FUTURE ANCESTORS / SILENT MATTER: Ilit Azoulay and Alicja Kwade
LOHAUS SOMINSKY presents in cooperation with MENNOUR Paris an exhibition of two female artists - Ilit Azoulay and Alicja Kwade - as a contribution to this year’s edition of “Various Others“ in Munich.
Ilit Azoulay’s project Future Ancestors brings together images from open-access archives, ritual objects, historical artifacts, and planetary phenomena, approached as a shared visual resource rather than fixed historical evidence. Objects once used for accessing knowledge, healing, protection, and communication are placed alongside images produced by contemporary technologies. Past and future appear here as parallel systems for making sense of the world, coexisting on the same visual plane.
Each work is built through acts of juxtaposition. Images are positioned in relation to one another to activate connections across time, geography, and scale. These placements form constellations, where meaning emerges through proximity, tension, and alignment. The series consists of 17 digitally composed inkjet prints (ed. 1/2 + 1 AP), created between 2024 and 2026.
“To think as a future ancestor is to act in the present as if memory has already begun. The works function as signals: fragments of a transmission unfolding across time.”
(Ilit Azoulay)
Born in 1972 in Tel Aviv-Jaffa, Ilit Azoulay lives and works in Berlin. Azoulay is internationally recognized for her photographic works, in which she reconfigures meticulously researched materials into new visual compositions.

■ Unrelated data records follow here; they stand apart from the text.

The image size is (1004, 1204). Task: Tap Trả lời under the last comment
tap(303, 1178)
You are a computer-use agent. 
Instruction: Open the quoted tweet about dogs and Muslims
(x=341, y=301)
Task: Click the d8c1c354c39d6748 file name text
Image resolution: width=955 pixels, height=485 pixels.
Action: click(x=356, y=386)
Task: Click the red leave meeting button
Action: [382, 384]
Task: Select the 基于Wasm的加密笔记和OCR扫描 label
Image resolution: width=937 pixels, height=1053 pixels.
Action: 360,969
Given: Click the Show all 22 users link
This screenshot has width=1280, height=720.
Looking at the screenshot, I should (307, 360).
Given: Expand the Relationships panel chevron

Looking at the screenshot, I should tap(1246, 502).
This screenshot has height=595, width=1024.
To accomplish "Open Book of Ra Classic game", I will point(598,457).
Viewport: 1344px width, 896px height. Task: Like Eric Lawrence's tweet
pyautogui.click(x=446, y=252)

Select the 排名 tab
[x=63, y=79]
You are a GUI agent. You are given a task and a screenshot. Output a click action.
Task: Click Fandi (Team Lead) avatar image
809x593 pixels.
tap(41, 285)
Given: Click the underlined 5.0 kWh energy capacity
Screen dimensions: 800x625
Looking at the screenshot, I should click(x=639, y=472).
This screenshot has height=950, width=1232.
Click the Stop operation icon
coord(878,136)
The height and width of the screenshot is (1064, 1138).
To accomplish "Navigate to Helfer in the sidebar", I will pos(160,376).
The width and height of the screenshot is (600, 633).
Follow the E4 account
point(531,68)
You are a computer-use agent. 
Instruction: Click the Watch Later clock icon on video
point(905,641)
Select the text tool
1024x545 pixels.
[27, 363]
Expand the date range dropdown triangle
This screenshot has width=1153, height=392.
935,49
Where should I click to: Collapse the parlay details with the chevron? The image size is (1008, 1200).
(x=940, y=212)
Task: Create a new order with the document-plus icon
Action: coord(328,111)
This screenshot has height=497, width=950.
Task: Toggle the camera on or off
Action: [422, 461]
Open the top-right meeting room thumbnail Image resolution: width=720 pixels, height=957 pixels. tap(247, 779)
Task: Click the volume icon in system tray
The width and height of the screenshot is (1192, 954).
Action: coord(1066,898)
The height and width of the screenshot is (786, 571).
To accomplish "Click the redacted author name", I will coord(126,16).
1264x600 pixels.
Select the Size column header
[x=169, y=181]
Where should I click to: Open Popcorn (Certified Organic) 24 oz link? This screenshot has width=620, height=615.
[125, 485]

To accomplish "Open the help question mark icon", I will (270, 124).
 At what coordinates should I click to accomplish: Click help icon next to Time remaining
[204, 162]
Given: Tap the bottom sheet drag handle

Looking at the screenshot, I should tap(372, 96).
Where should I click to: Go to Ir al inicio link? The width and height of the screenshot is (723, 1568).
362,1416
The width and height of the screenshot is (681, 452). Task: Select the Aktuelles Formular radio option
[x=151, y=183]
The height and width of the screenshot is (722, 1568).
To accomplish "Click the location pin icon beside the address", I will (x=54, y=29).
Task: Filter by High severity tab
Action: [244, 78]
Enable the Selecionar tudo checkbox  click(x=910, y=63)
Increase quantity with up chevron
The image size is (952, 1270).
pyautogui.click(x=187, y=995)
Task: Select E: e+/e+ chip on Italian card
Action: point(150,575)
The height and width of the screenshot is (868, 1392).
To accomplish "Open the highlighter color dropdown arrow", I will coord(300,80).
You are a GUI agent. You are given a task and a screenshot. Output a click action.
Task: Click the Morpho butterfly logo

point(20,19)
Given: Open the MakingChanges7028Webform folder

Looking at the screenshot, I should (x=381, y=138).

Combining photomontage, sound, video, and spatial interventions, her works examine how visual information is culturally processed while revealing aspects that often remain hidden and opening new perspectives within established fields of knowledge.
In 2024, she was awarded the Ellen Auerbach Scholarship for Outstanding International Photography and received a grant from the Hauptstadtkulturfonds Berlin.
Her work has been exhibited in many distinguished international institutions, including her solo exhibitions No Single View on view at the Museum Villa Stuck Munich (2026); “Mere Things” at the Jewish Museum New York (2024), “Stopover” at the Museum Villa Stuck, Munich (2024), “Queendom. Navigating Future Codes” at the Museum der Moderne Salzburg, Austria (2024), “Room #8” at CaixaForum Madrid (2023), “Queendom” at the Israeli Pavilion of the 59th Venice Biennale (2022), Center for Contemporary Art, Tel Aviv (2019), The Israel Museum, Jerusalem (2017), and KW Institute for Contemporary Art, Berlin (2014).
Ilit Azoulay’s works are held in the permanent collections of public institutions worldwide, including the Museum of Modern Art and Guggenheim Museum, New York; LACMA and Hammer Museum, Los Angeles; the Art Institute of Chicago; Centre Pompidou, Paris; National Gallery of Australia, Canberra; JuliaStoschek Collection, Berlin; The Israel Museum, Jerusalem; and Tel Aviv Museum of Art, Tel Aviv.
Alicja Kwade presents her work Silent Matter, created 2022 for her solo exhibition in Mexico and inspired by philosophy and natural phenomena. Constantly searching for new materials, Kwade became fascinated by obsidian for its historicical relevance, material properties and reflective qualities. She places two Kaiser Idell lamps – objects that frequently reappear throughout her practice - against the polished volcanic stone, creating a luminous depiction of the universe, with celestial bodies suspended within the dark vacuum of space. These celestial forms allude to what Kwade often playfully points out: that we are, quite simply, sitting on a rock floating through space. By visualizing otherwise unimaginable natural phenomena, Kwade reflects on humanity’s endless search for answers and the inherent limitation of our understanding.
From 1999 to 2005, she studied at UdK Berlin (Universität der Künste Berlin/Berlin University of Arts). Her sculptures, public installations, films, photography and works on paper challenge scientific and philosophical concepts by dismantling conventional notions of perception and reality. Alicja Kwade has exhibited at international institutions including Louisiana Museum of Modern Art, Humlebæk; Whitechapel Gallery, London; MIT List Visual Arts Center, Cambridge, MA; Hamburger Bahnhof – Nationalgalerie der Gegenwart, Berlin; Espoo Museum of Modern Art, Espoo; and Haus Konstruktiv, Zurich.
Over the past years, she has increasingly worked in the public space, creating vast installations that respond to the architecture and the natural phenomena of various sites likes for example Place Vendôme in Paris (2022) and Desert X AlUla (2022). Her works are part of numerous public collections, such as the Centre Pompidou, Paris; Hirshhorn Museum, Washington; LACMA - Los Angeles County Museum of Art, Los Angeles; Louisiana Museum of Modern Art, Humlebaek; Mudam - Musée d'Art Moderne Grand-Duc Jean, Luxembourg; and mumok - Museum Moderner Kunst Stiftung Ludwig, Vienna.